Die Belle Époque brachte Menton zum Erblühen. 1862 wurde an der Mündung des Careï der erste öffentliche Park angelegt, wo die damals gerade fertiggestellte Promenade du Midi endete. Émile Biovès, von 1881 bis 1885 Bürgermeister von Menton, initiierte wenige Jahre später die Überdachung des Careï, der nach der Schneeschmelze in den Seealpen immer wieder über die Ufer getreten war.
Auf dem Deckel entwarf 1899 der Landschaftsarchitekt Édouard André Pläne einen Stadtpark mit Rasenflächen und Blumenbeeten, Phönixpalmen, Zitronen- und Orangenbäumen, Statuen und Brunnen, 400 Meter lang und 28 Meter breit.
Seit 1936 ist dieser Jardin Biovès Bühne für die riesigen, fantasievollen Zitrus-Figurenbilder, die bei der jährlichen Fête du Citron im Februar abends stimmungsvoll illuminiert werden.
Das macht den Stadtpark zum berühmtesten der Gärten von Menton! Im Winter ist der Park die Bühne für das Festival des Jardins de la Côte d’Azur; im Dezember könnt ihr dort durch das Weihnachtsdorf bummeln.
• Avenur Boyer, 06500 Menton
Nr. 2: Der Jardin d’Agrumes
Wie vielfältig Orange, Zitrone, Mandarine, Klementine, Bergamotte, Pomeranze, Pampelmuse & Co. sein können, zeigt der Jardin d’Agrumes.
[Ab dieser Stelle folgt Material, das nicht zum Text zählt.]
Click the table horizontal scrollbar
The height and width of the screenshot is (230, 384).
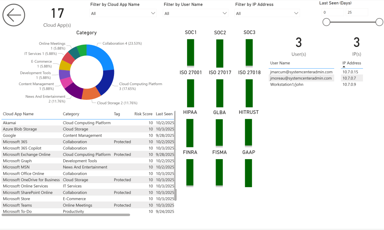tap(66, 215)
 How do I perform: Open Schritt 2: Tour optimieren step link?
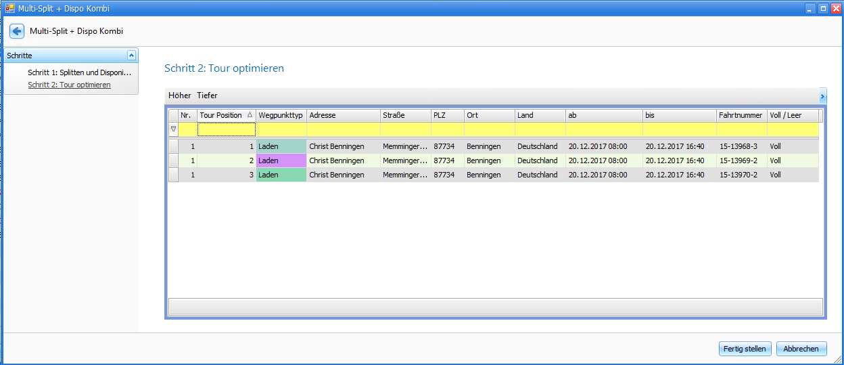69,85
Subtile Düfte erfüllen die mediterrane Brise. Mit 137 Zitrusfrucht-Sorten aus aller Welt gehört der städtische Zitrusgarten zu den größten Sammlungen dieser Art in Europa und ist ein Versuchsfeld für den integrierten Pflanzenschutz.
Mitten im Grün leuchten in Weiß und Blau moderne Plastiken. Der Garten wird auch als Freiluftschau für die Skulpturen des Palais Carnolès genutzt, der in der einstigen Sommerresidenz der Fürsten von Monaco Kunst vom Mittelalter bis heute präsentiert.
• 3, Avenue de la Madone, 06500 Menton
Nr. 3: La Citronneraie
Zu den schönsten Gärten von Menton gehört auch La Citronneraie, die sich auf rund 120 Metern über dem Meer an den Annonciade-Hügel schmiegt. Bereits im 16. Jahrhundert wurde er als Plantage für den Zitrusanbau angelegt – mit restanques, den mit Steinmauern gestützten Terrassen für den Hain der 450 Zitronenbäumen. Eine Zisterne speichert das Regenwasser, ein kleines Landhaus ergänzt die Anlage.
Als am Ende des Zweiten Weltkrieges das durch Erbfolgeteilungen zerstückelte Gut teilweise brachlag, kauften drei Familien – Peloso, Albin und Agliany – zunächst nur den zentralen Bereich der Plantage auf. Gemeinsam begannen sie die Restaurierung und kauften sukzessiv weitere Parzellen auf. Heute ist La Citronnaie nahezu wieder im Originalzustand hergestellt – und seit 2008 als bemerkenswerter Garten anerkannt.
• 69, corniche Tardieu, 06500 Menton, Tel. 06 80 26 52 24, www.lacitronneraie.fr
Nr. 4: Der Bio-Zitrus-Hain
Auch Adrien Gannac ist Zitronenbauer in Menton, und der Einzige, der die berühmte Zitrone aus Menton ganz und gar nachhaltig und bio herstellt. Sein Hofladen ist eine einfache Holzhütte mit großer Terrasse, sein Garten das absolute Gegenstück zu La Citronneraie: ein wilder grüner Dschungel.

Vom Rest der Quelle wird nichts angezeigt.